◆ Exercise brief:
Can you write out the data starting at the line containing "Identify the location" and ending at the line containing "(1832, 66).", with "screenshot" replaced by "image", every other part unchanged, and the pictures left out?

◆ Record extracts:
......
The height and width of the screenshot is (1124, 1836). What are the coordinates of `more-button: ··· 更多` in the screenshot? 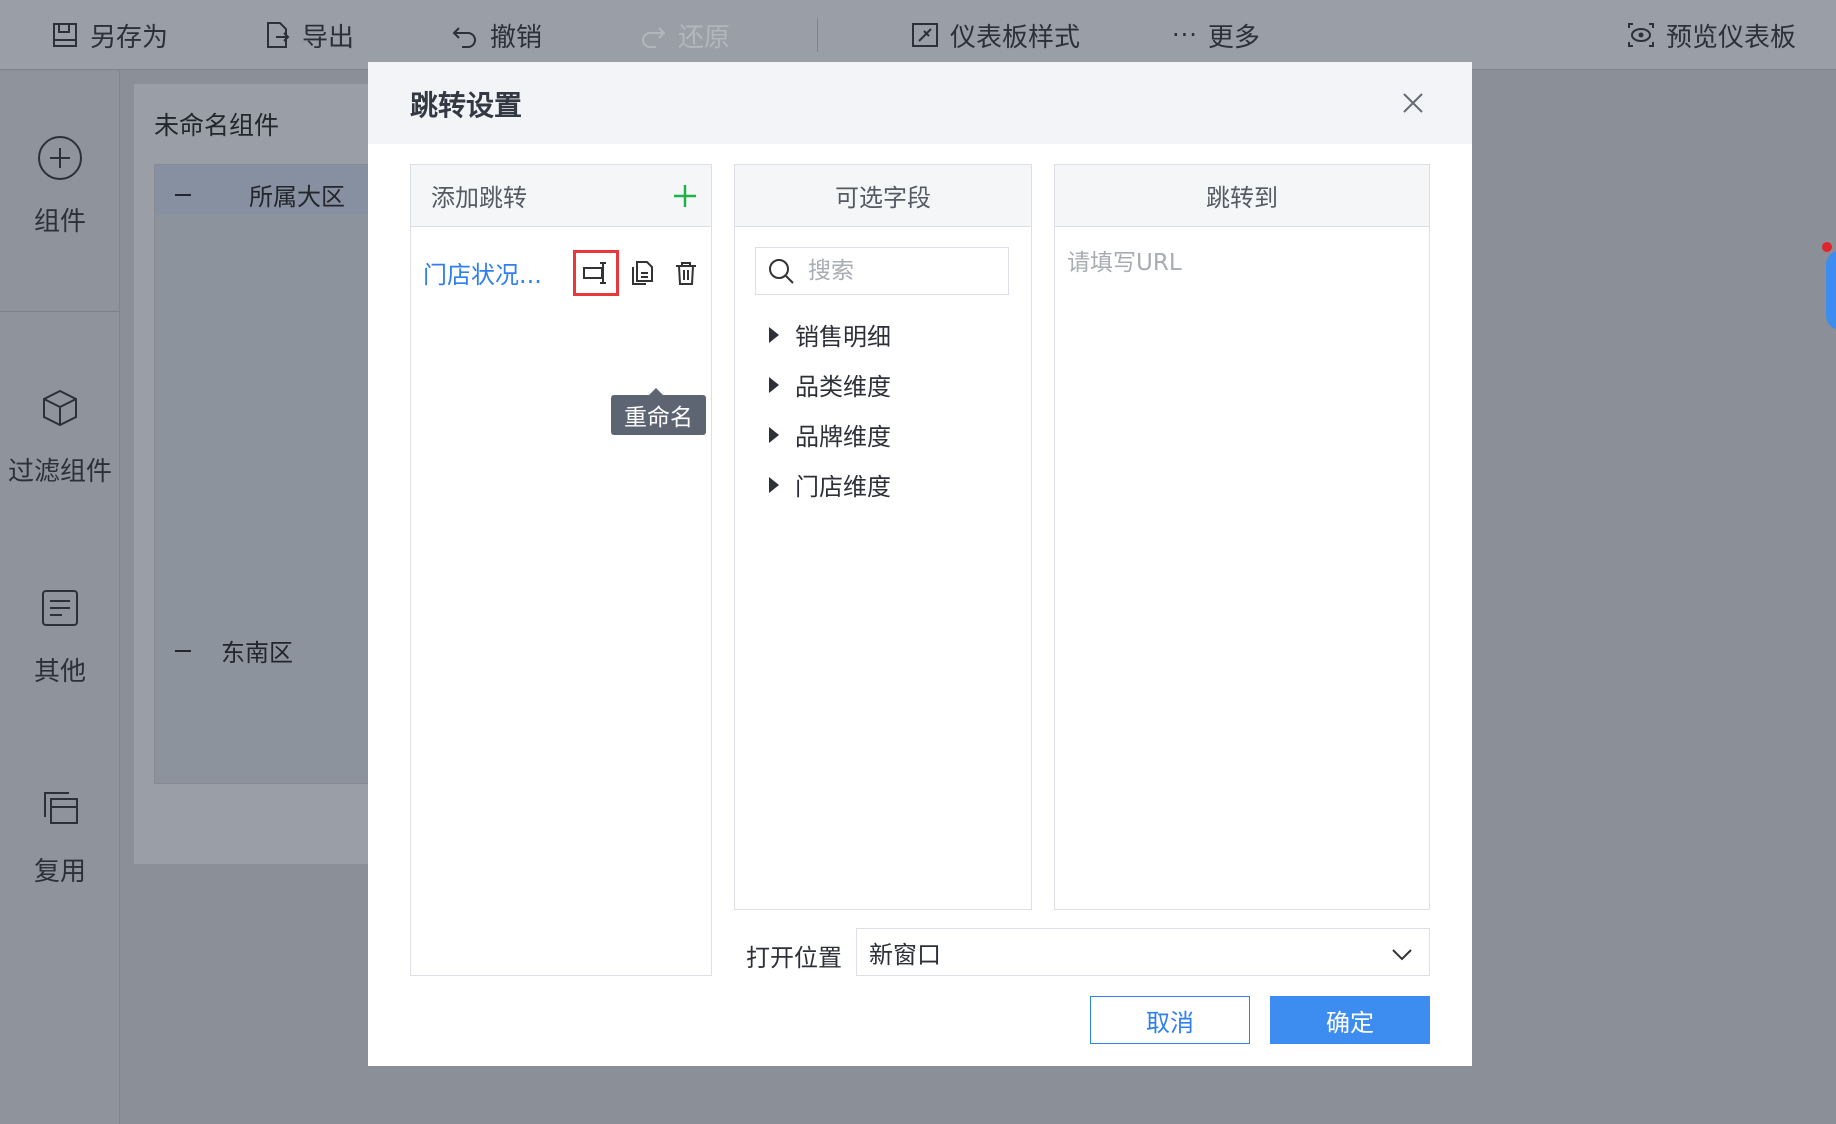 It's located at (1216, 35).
......
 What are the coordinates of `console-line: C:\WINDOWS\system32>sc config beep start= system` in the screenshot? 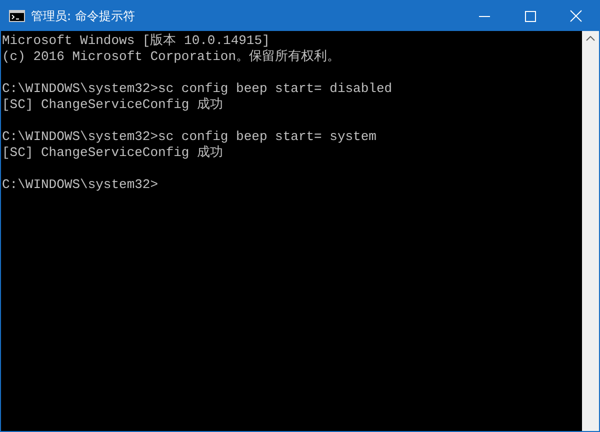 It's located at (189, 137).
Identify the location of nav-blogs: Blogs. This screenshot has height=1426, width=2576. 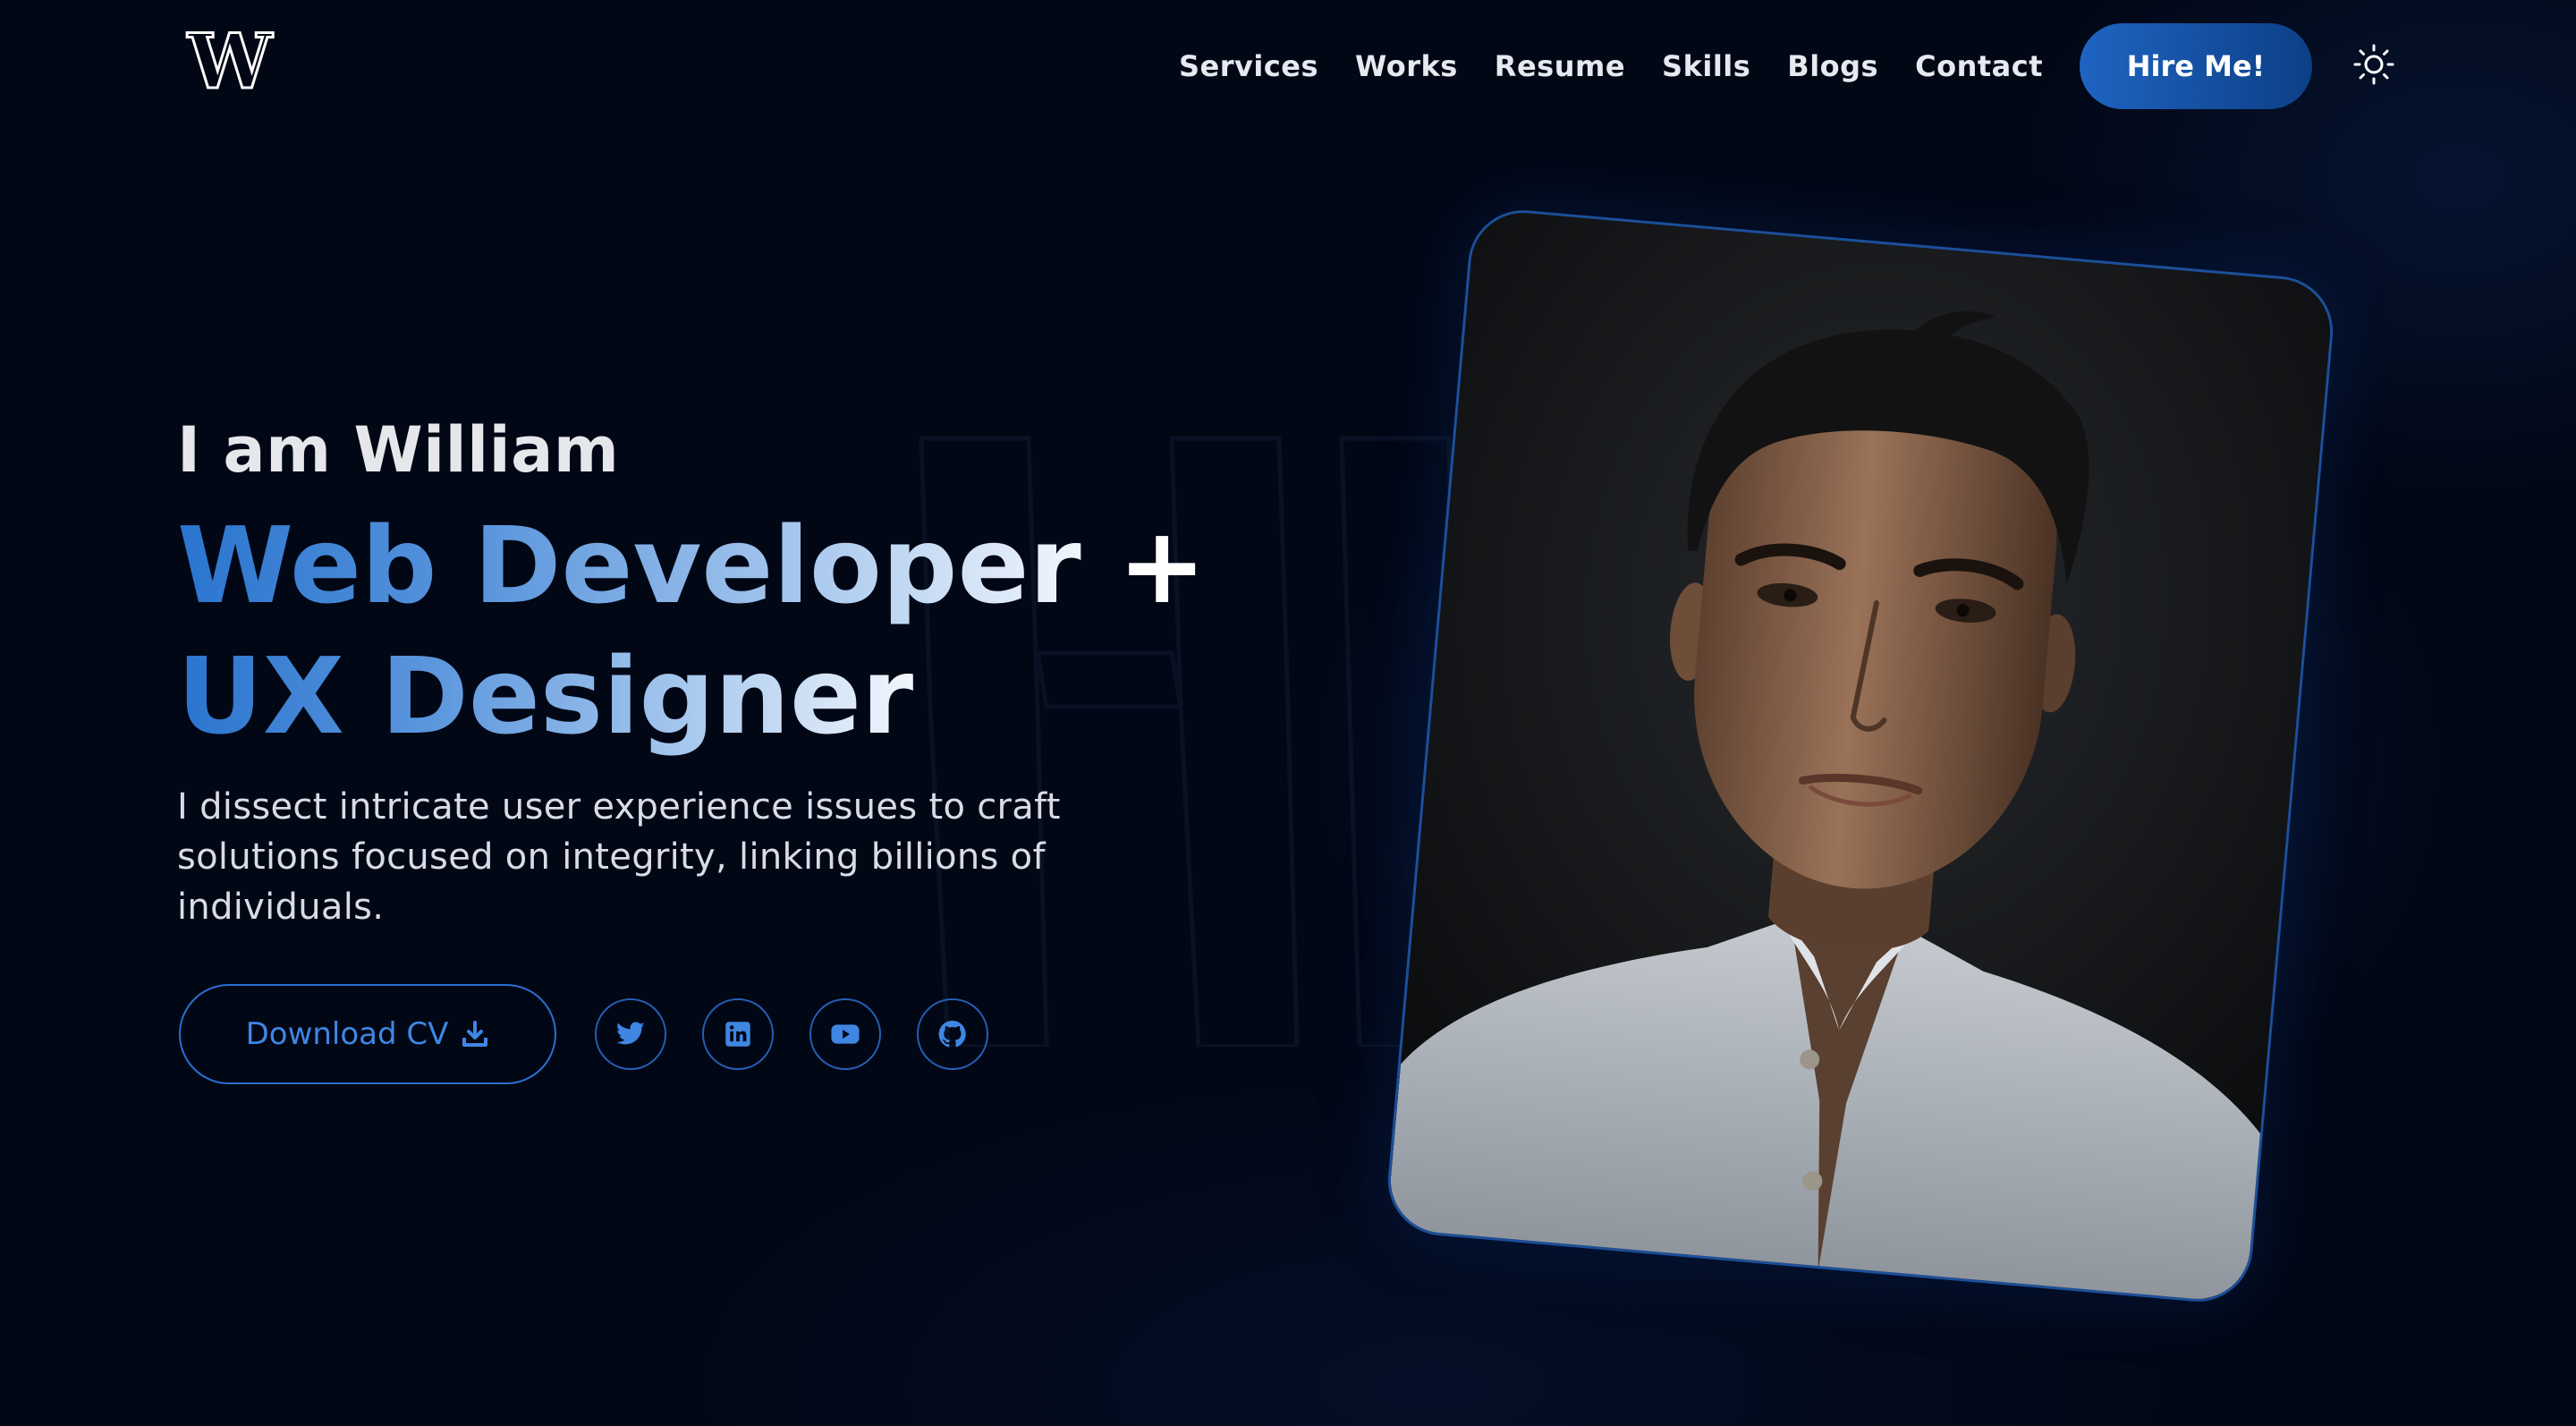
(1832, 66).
......
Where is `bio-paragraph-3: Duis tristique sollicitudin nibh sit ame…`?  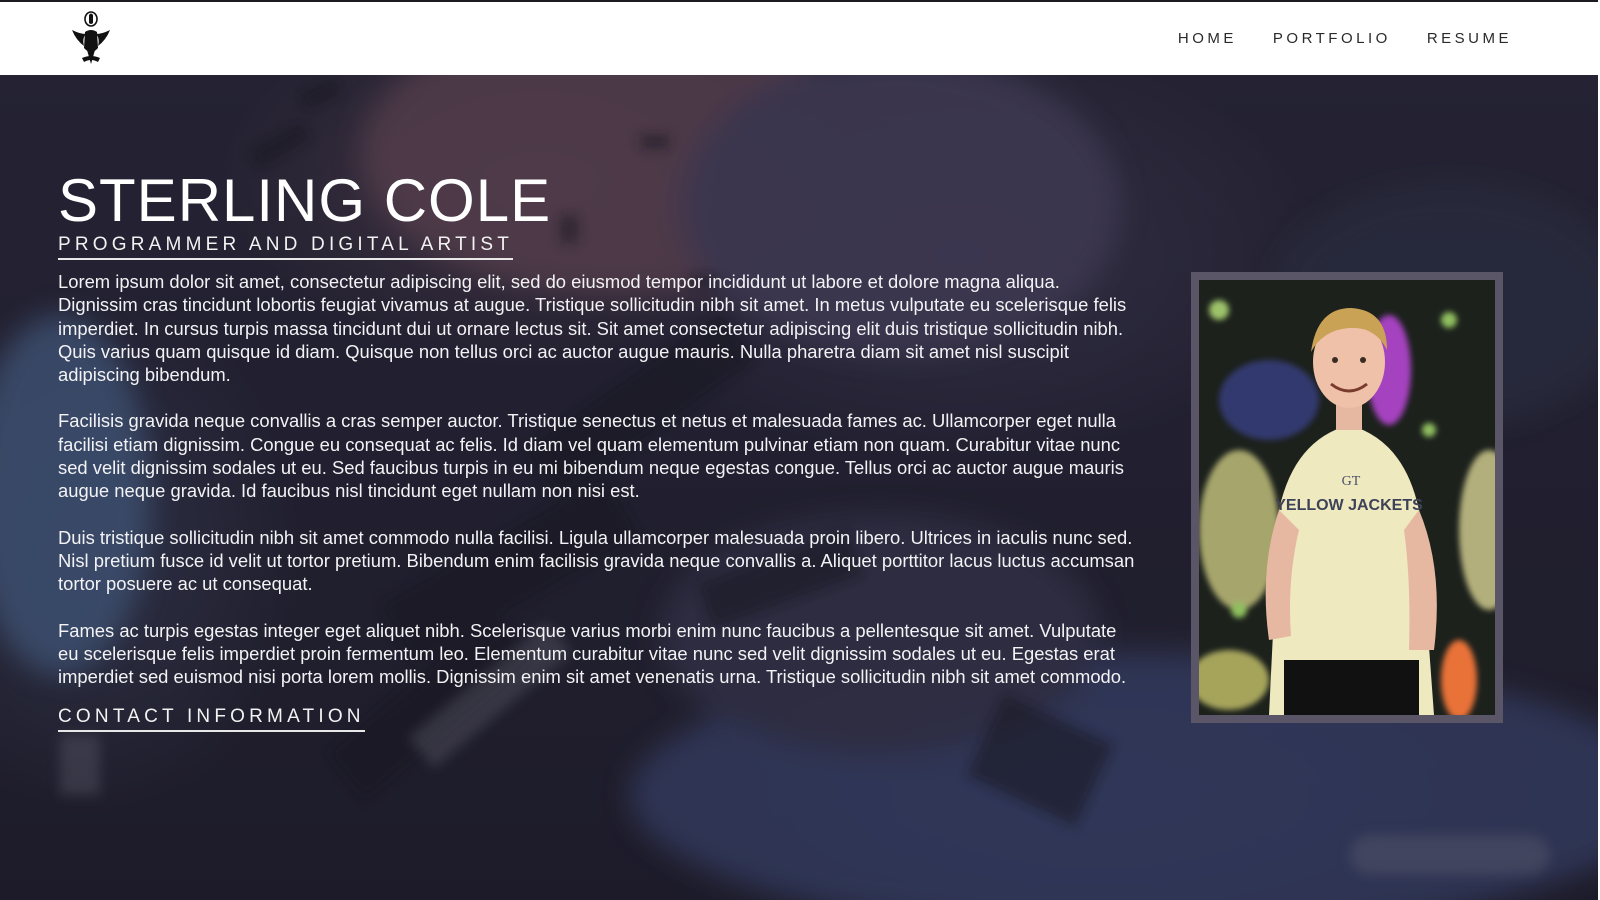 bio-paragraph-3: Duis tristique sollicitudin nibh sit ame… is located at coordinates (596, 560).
......
◆ Result for this exercise:
Identify the location of nav-blogs: Blogs. This image has height=1426, width=2576. 
(1832, 66).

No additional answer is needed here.